● Aim
Turn every line of the rows below into a JSON list of strings, one string per line, with blank lines skipped. Leave the pictures out.

╭──

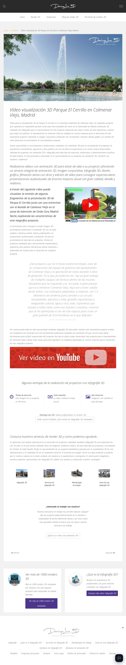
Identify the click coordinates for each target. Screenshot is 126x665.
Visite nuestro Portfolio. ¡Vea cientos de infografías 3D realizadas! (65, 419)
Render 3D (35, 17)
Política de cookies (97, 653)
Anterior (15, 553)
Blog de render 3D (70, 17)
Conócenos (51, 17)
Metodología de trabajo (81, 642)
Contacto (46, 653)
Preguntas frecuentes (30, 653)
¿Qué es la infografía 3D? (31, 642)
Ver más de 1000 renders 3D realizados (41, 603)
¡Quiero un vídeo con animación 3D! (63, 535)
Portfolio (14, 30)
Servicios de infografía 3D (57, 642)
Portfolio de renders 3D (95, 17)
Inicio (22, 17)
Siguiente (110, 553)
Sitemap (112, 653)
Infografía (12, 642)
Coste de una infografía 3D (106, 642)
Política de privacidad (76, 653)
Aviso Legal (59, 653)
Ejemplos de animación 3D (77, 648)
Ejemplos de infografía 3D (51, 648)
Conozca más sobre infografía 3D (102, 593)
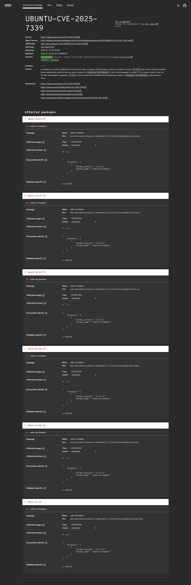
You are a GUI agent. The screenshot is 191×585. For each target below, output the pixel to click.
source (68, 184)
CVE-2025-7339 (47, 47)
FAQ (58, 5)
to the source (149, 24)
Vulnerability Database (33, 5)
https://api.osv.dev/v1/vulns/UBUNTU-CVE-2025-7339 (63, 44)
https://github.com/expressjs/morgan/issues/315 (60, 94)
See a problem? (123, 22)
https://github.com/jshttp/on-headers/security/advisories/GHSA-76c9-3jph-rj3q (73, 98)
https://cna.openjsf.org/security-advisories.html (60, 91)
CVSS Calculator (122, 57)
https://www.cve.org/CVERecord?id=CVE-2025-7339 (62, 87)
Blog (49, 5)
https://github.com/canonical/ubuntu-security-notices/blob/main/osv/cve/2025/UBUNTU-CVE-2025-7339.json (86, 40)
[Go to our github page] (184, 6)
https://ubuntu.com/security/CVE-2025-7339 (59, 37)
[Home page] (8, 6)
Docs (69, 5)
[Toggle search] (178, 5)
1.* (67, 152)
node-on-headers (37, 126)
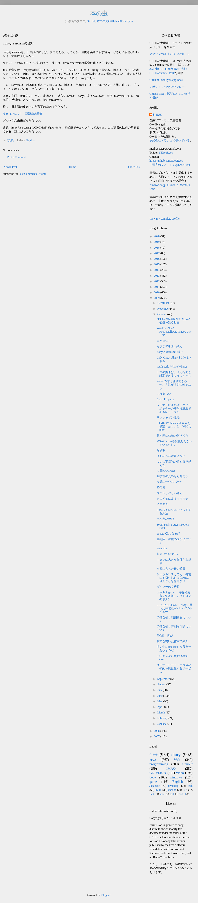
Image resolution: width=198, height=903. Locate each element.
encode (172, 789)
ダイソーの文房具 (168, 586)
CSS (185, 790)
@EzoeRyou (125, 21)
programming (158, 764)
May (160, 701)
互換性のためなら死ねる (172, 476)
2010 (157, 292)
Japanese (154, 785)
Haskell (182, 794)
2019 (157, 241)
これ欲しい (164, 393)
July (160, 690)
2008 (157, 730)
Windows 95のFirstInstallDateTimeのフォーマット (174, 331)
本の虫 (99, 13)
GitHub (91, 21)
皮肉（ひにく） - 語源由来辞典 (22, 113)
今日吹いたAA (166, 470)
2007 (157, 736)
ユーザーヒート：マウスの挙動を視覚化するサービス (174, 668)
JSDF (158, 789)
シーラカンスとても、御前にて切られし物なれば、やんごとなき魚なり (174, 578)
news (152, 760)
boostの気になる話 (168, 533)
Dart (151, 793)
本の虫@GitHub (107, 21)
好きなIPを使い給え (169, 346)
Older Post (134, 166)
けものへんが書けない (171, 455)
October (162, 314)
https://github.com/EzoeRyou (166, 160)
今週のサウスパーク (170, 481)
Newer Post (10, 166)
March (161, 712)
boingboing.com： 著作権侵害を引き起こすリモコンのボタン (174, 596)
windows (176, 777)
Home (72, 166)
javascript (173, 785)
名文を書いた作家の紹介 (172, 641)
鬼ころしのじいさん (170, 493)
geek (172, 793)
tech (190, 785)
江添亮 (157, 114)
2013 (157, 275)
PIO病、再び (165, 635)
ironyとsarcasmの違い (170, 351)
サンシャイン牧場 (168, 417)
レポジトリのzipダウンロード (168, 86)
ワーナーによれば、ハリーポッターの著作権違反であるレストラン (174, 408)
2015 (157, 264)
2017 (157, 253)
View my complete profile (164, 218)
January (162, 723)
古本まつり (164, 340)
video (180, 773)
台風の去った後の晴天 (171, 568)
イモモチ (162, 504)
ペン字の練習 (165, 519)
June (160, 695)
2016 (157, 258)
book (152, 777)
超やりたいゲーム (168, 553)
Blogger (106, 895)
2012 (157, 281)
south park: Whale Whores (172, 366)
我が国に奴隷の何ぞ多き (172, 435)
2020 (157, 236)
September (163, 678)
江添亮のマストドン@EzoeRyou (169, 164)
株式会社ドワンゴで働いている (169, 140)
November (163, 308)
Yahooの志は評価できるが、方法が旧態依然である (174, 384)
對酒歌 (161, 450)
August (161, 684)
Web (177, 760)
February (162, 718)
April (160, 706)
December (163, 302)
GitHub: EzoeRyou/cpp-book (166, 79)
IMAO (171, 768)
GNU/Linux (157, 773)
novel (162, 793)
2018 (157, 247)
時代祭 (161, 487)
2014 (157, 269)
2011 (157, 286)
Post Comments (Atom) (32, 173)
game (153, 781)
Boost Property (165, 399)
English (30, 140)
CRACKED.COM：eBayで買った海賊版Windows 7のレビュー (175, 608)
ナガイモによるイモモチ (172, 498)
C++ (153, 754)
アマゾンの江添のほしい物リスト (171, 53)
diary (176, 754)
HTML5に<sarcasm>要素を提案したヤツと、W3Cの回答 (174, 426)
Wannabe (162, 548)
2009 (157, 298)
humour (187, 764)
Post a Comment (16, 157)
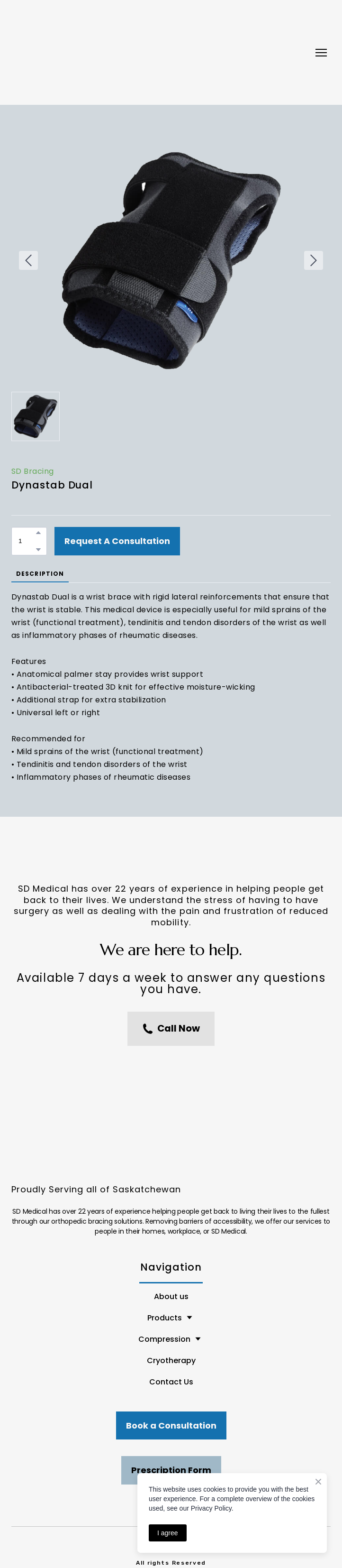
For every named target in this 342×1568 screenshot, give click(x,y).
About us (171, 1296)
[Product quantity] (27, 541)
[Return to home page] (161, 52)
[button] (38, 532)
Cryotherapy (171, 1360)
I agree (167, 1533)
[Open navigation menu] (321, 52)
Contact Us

╰──

● Response
[
  "Identify the click coordinates for each target. Screenshot is 126x665.",
  "Visite nuestro Portfolio. ¡Vea cientos de infografías 3D realizadas! (65, 419)",
  "Render 3D (35, 17)",
  "Política de cookies (97, 653)",
  "Anterior (15, 553)",
  "Blog de render 3D (70, 17)",
  "Conócenos (51, 17)",
  "Metodología de trabajo (81, 642)",
  "Contacto (46, 653)",
  "Preguntas frecuentes (30, 653)",
  "¿Qué es la infografía 3D? (31, 642)",
  "Ver más de 1000 renders 3D realizados (41, 603)",
  "¡Quiero un vídeo con animación 3D! (63, 535)",
  "Portfolio (14, 30)",
  "Servicios de infografía 3D (57, 642)",
  "Portfolio de renders 3D (95, 17)",
  "Inicio (22, 17)",
  "Siguiente (110, 553)",
  "Sitemap (112, 653)",
  "Infografía (12, 642)",
  "Coste de una infografía 3D (106, 642)",
  "Política de privacidad (76, 653)",
  "Aviso Legal (59, 653)",
  "Ejemplos de animación 3D (77, 648)",
  "Ejemplos de infografía 3D (51, 648)",
  "Conozca más sobre infografía 3D (102, 593)",
  "You are a GUI agent. The screenshot is 191×585. For each target below, output the pixel to click.",
  "source (68, 184)",
  "CVE-2025-7339 (47, 47)",
  "FAQ (58, 5)",
  "to the source (149, 24)",
  "Vulnerability Database (33, 5)",
  "https://api.osv.dev/v1/vulns/UBUNTU-CVE-2025-7339 (63, 44)",
  "https://github.com/expressjs/morgan/issues/315 (60, 94)",
  "See a problem? (123, 22)",
  "https://github.com/jshttp/on-headers/security/advisories/GHSA-76c9-3jph-rj3q (73, 98)",
  "https://cna.openjsf.org/security-advisories.html (60, 91)",
  "CVSS Calculator (122, 57)",
  "https://www.cve.org/CVERecord?id=CVE-2025-7339 (62, 87)",
  "Blog (49, 5)",
  "https://github.com/canonical/ubuntu-security-notices/blob/main/osv/cve/2025/UBUNTU-CVE-2025-7339.json (86, 40)",
  "[Go to our github page] (184, 6)",
  "https://ubuntu.com/security/CVE-2025-7339 (59, 37)",
  "[Home page] (8, 6)",
  "Docs (69, 5)",
  "[Toggle search] (178, 5)",
  "1.* (67, 152)",
  "node-on-headers (37, 126)",
  "Image resolution: width=198, height=903. Locate each element.",
  "encode (172, 789)",
  "ダイソーの文房具 (168, 586)",
  "CSS (185, 790)",
  "@EzoeRyou (125, 21)",
  "programming (158, 764)",
  "May (160, 701)",
  "互換性のためなら死ねる (172, 476)",
  "2010 (157, 292)",
  "Japanese (154, 785)",
  "Haskell (182, 794)",
  "2019 (157, 241)",
  "これ欲しい (164, 393)",
  "July (160, 690)",
  "2008 (157, 730)",
  "Windows 95のFirstInstallDateTimeのフォーマット (174, 331)",
  "本の虫 (99, 13)",
  "GitHub (91, 21)",
  "皮肉（ひにく） - 語源由来辞典 (22, 113)",
  "今日吹いたAA (166, 470)",
  "2007 (157, 736)",
  "ユーザーヒート：マウスの挙動を視覚化するサービス (174, 668)",
  "JSDF (158, 789)",
  "シーラカンスとても、御前にて切られし物なれば、やんごとなき魚なり (174, 578)",
  "news (152, 760)",
  "boostの気になる話 (168, 533)",
  "Dart (151, 793)",
  "本の虫@GitHub (107, 21)",
  "好きなIPを使い給え (169, 346)",
  "Older Post (134, 166)",
  "けものへんが書けない (171, 455)",
  "October (162, 314)",
  "https://github.com/EzoeRyou (166, 160)",
  "今週のサウスパーク (170, 481)",
  "Newer Post (10, 166)",
  "March (161, 712)",
  "boingboing.com： 著作権侵害を引き起こすリモコンのボタン (174, 596)",
  "windows (176, 777)",
  "Home (72, 166)",
  "javascript (173, 785)",
  "名文を書いた作家の紹介 (172, 641)",
  "鬼ころしのじいさん (170, 493)",
  "geek (172, 793)",
  "tech (190, 785)",
  "江添亮 (157, 114)",
  "2013 (157, 275)",
  "PIO病、再び (165, 635)",
  "ironyとsarcasmの違い (170, 351)",
  "サンシャイン牧場 (168, 417)",
  "レポジトリのzipダウンロード (168, 86)",
  "ワーナーによれば、ハリーポッターの著作権違反であるレストラン (174, 408)",
  "2015 (157, 264)",
  "2017 (157, 253)",
  "View my complete profile (164, 218)",
  "January (162, 723)",
  "古本まつり (164, 340)",
  "video (180, 773)",
  "台風の去った後の晴天 (171, 568)",
  "イモモチ (162, 504)",
  "ペン字の練習 (165, 519)",
  "June (160, 695)",
  "2016 (157, 258)",
  "book (152, 777)",
  "超やりたいゲーム (168, 553)",
  "Blogger (106, 895)",
  "2012 (157, 281)",
  "south park: Whale Whores (172, 366)",
  "我が国に奴隷の何ぞ多き (172, 435)",
  "2020 (157, 236)",
  "September (163, 678)",
  "江添亮のマストドン@EzoeRyou (169, 164)",
  "株式会社ドワンゴで働いている (169, 140)",
  "November (163, 308)",
  "Yahooの志は評価できるが、方法が旧態依然である (174, 384)",
  "對酒歌 (161, 450)",
  "August (161, 684)",
  "Web (177, 760)",
  "February (162, 718)",
  "April (160, 706)",
  "December (163, 302)",
  "GitHub: EzoeRyou/cpp-book (166, 79)",
  "IMAO (171, 768)",
  "GNU/Linux (157, 773)",
  "novel (162, 793)",
  "2018 (157, 247)",
  "時代祭 (161, 487)",
  "2014 (157, 269)",
  "2011 (157, 286)",
  "Post Comments (Atom) (32, 173)",
  "game (153, 781)",
  "Boost Property (165, 399)",
  "English (30, 140)",
  "CRACKED.COM：eBayで買った海賊版Windows 7のレビュー (175, 608)",
  "ナガイモによるイモモチ (172, 498)",
  "C++ (153, 754)",
  "アマゾンの江添のほしい物リスト (171, 53)",
  "diary (176, 754)",
  "HTML5に<sarcasm>要素を提案したヤツと、W3Cの回答 (174, 426)",
  "Wannabe (162, 548)",
  "2009 (157, 298)",
  "humour (187, 764)",
  "Post a Comment (16, 157)",
  "For every named target in this 342×1568 screenshot, give click(x,y).",
  "About us (171, 1296)",
  "[Product quantity] (27, 541)",
  "[Return to home page] (161, 52)",
  "[button] (38, 532)",
  "Cryotherapy (171, 1360)",
  "I agree (167, 1533)",
  "[Open navigation menu] (321, 52)",
  "Contact Us"
]